También compite en natación en los Juegos Argentinos y Latinoamericanos para Trasplantados, donde se reúne con atletas de todo el país. “Ser trasplantado no es una limitación. Es otra forma de vivir y puede abrirte un mundo de posibilidades”, indica.

El otro rostro

Del otro lado de la historia, más de una década atrás, Pablo Ezequiel Sarco vio una publicidad en la televisión que inspiró su deseo de ser donante de órganos. Poco después y cuando estudiaba el profesorado de educación física, gente del Incucai fue a la facultad un día en el que él no estaba. “Me hubiese gustado anotarme”, les reveló a sus padres. Y ellos no lo olvidaron.

En 2013 y a poco de terminar sus estudios superiores, el joven de 24 años tuvo un accidente al regresar de un festejo del Día del Amigo. Las heridas no eran compatibles con la vida y los médicos declararon su muerte cerebral. Tres días después sus padres honraron su pedido de ser donante

Su madre, Dora González, es quien cuenta lo que ocurrió para poner rostro a la parte de la donación, y la más dura.

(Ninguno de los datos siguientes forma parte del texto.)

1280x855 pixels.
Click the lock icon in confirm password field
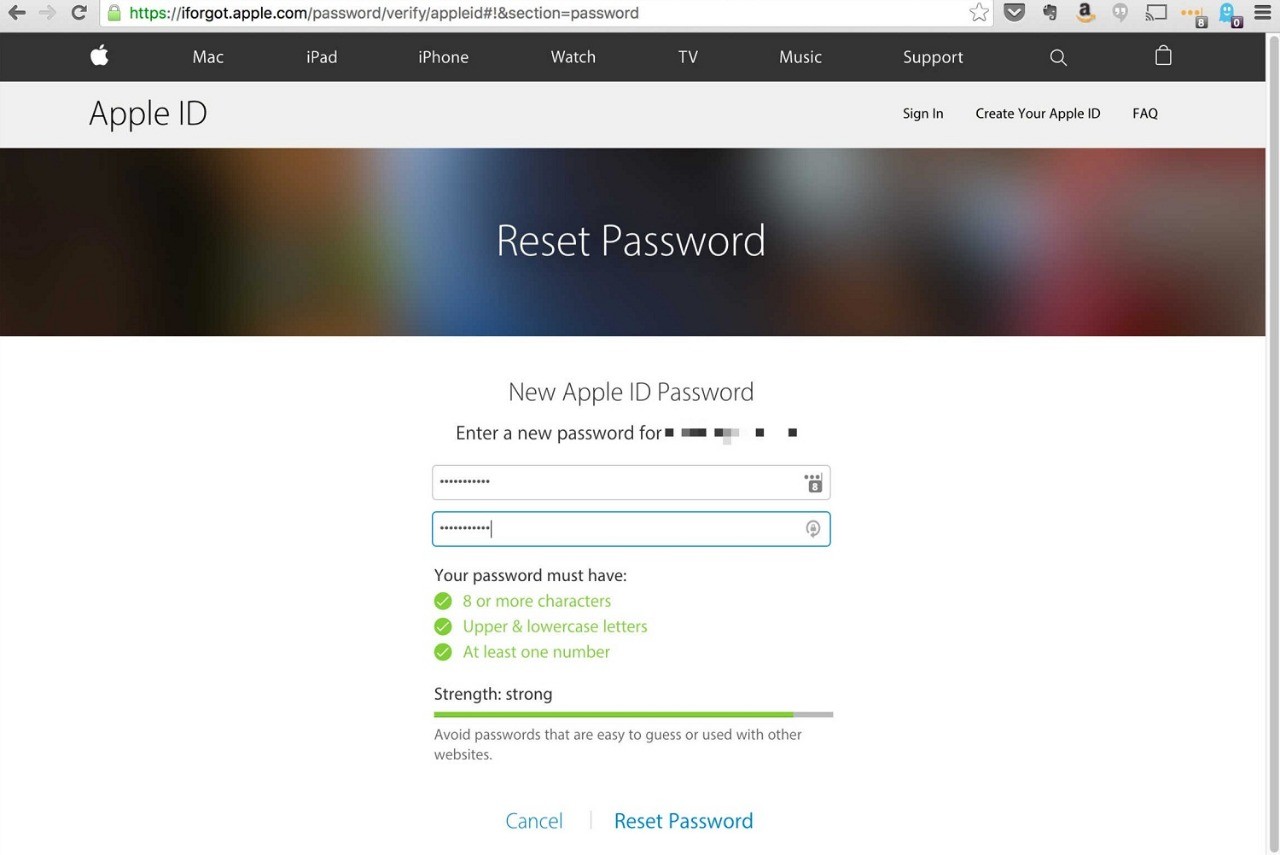(813, 529)
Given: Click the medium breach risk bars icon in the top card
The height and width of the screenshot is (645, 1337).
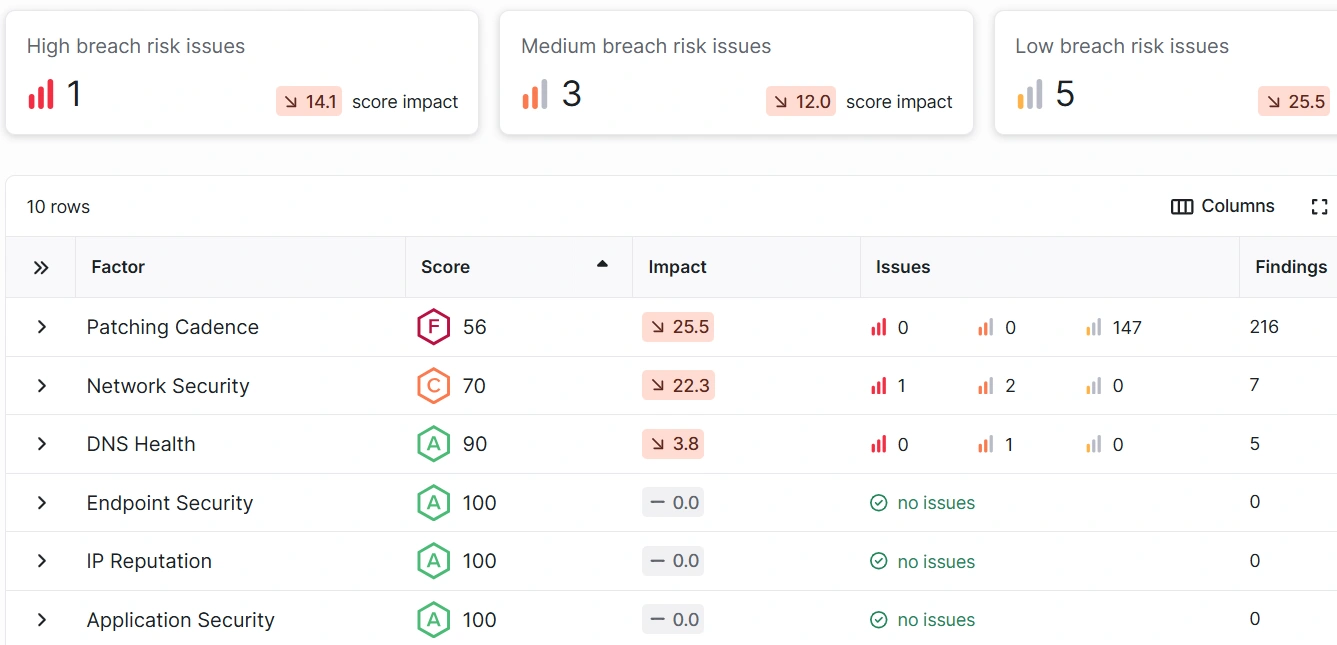Looking at the screenshot, I should pyautogui.click(x=535, y=94).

La de tener que decidir dejar ir a un ser amado, para salvar otra vida.

“No hay palabras para tanto dolor, pero nosotros no dudamos. Fue horrendo, pero estábamos conscientes de que no había una luz de esperanza. Al menos para mi hijo”, asevera la mujer.

“Ante la falta de conocimiento quizás no lo hubiésemos hecho. no obstante”- admite Dora- “ya estábamos informados. En los caso irreversibles muchos esperamos el milagro, pero quizás nuestro ser querido puede ser el milagro que otros también esperan”, reflexiona.

Cada historia como la de Valeria se enmarca en un contexto provincial que acompaña. Tucumán fue reconocida recientemente por el Incucai como una de las provincias con mayor tasa de donación de órganos del país: 18,4 donantes por millón de habitantes.

“Espero que haya más visibilidad. Más concientización y que cada donación se haga desde el amor porque es lo único que nos queda”, remarca Dora.

Es que, en cada decisión de donar, hay alguien que empieza de nuevo. Quizás como Valeria, que hoy milita por la vida con su bandera de pétalos y ojos, y subraya: “Aunque no podía ver las flores, sentía su perfume. Ahora las veo. Y sigo escribiendo con esos colores”.